**PAGE TEXT:**
====================

Dramatic new developments in the treatment of chronic kidney failure has lead to the establishment of a kidney disease program in the Service. We recognize this as one of the most sensitive and challenging programs we have undertaken. However, with clear proof of new abilities to sustain productive life in thousands previously doomed to death, the Service will this year move to increase support for artificial kidney centers. Eight to ten new centers will be financed in 1966. The cost-reduction promise of home dialysis will be investigated. We are also extending our research effort to gain a better understanding of problems of kidney failure and to improve existing technology of kidney treatment.

MENTAL RETARDATION

This is the first year of a greatly expanded program of mental retardation project grants. About 90 projects will be supported in 1966-67. The principal goal is to accelerate the training of professional personnel. We have already approved nine construction grants totaling approximately $16.7 million to university affiliated clinical facilities to aid in the training of professional and technical manpower to care for the mentally retarded. Another nine construction grants, totaling $19.9 million, have been awarded to date for construction of mental retardation research facilities.

The program of community-based mental retardation facilities is also taking shape. Most State plans have been approved, and grants are being awarded for construction projects. The construction phase of this program will be in full operation by the end of the fiscal year.

PREVENTIVE SERVICES

The best health care is prevention. Toward this goal we continue to support research to develop and refine the early diagnostic methods so vital in combating disease and disability. One of the most promising approaches is being developed with our support by the KaiserPermanente Medical Group in Oakland, Calif. Now in its third year, this project combines a series of 30 or more automated screening tests and computer read-out with periodic health examinations by a physician. This marriage of automated screening to periodic health examination promises eventually to produce a practical means for reorienting health care from the curative to the preventive. It has great potential for freeing physicians and other professionals to perform those duties for which they are specially qualified. We intend to explore this promise to the fullest.

SMOKING AND HEALTH

The National Clearinghouse on Smoking and Health, established this year, offers one of the few immediate prospects for primary prevention against chronic diseases. The current program is centered on the investigation and evaluation of improved methods for helping people to give up or avoid the cigarette habit. A series of community laboratories is being set up to test and demonstrate effective systems for organized community action. This activity will parallel and add weight to an accelerating national campaign to present the public with factual, scientific health data on the hazards of cigarette smoking.

IMMUNIZATION

In this fiscal year measles immunization has been added to the nationwide attack on polio, diphtheria, whooping cough, and tetanus. Ninety programs covering areas with more than 70 percent of the Nation's preschool population will be in operation this year. These are comprehensive immunization programs encompassing measles as well as the other four diseases.

====================

**WORK TASK A:**
Using the health programs text, decide whether each statement holds: (i) Eight to ten new artificial kidney centers will be financed in 1966. (ii) The automated screening project in Oakland is in its second year. (iii) The National Clearinghouse on Smoking and Health was established this year. Answer yes or no for each and quote the words that settle it.
**WORK TASK B:**
List every disease that the health programs text names as part of the nationwide immunization attack.
**WORK TASK C:**
Rewrite part of the health programs text, starting with "In this fiscal" and going on through "other four diseases.", with "polio" changed to "poliomyelitis".
The data that follow have no connection to the health programs text.

**SOURCE DATA:**
====================

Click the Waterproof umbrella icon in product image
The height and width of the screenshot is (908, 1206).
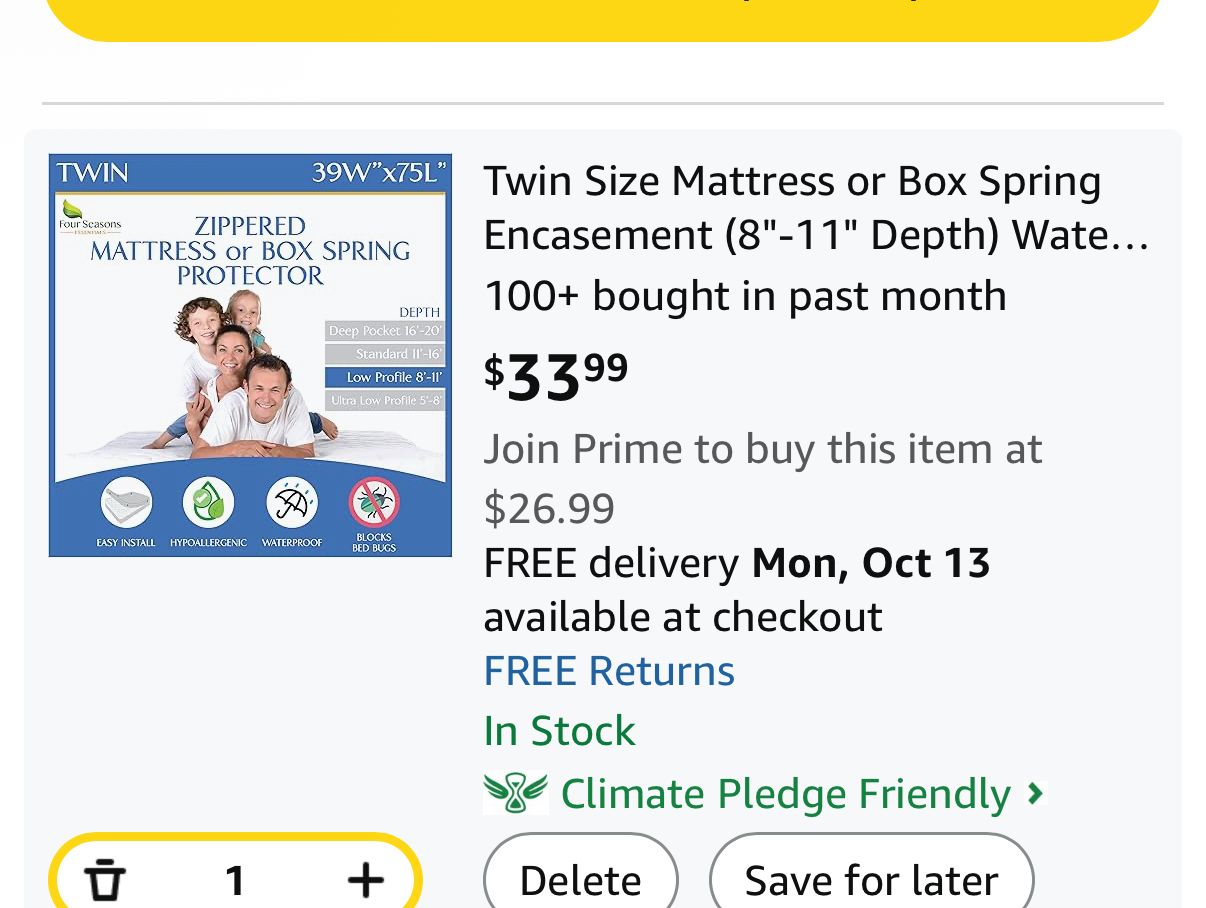tap(291, 504)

====================

**RESPONSE A:**
(i) Yes: "Eight to ten new centers will be financed in 1966."
(ii) No: "Now in its third year"
(iii) Yes: "established this year"

**RESPONSE B:**
Measles, polio, diphtheria, whooping cough, tetanus

**RESPONSE C:**
In this fiscal year measles immunization has been added to the nationwide attack on poliomyelitis, diphtheria, whooping cough, and tetanus. Ninety programs covering areas with more than 70 percent of the Nation's preschool population will be in operation this year. These are comprehensive immunization programs encompassing measles as well as the other four diseases.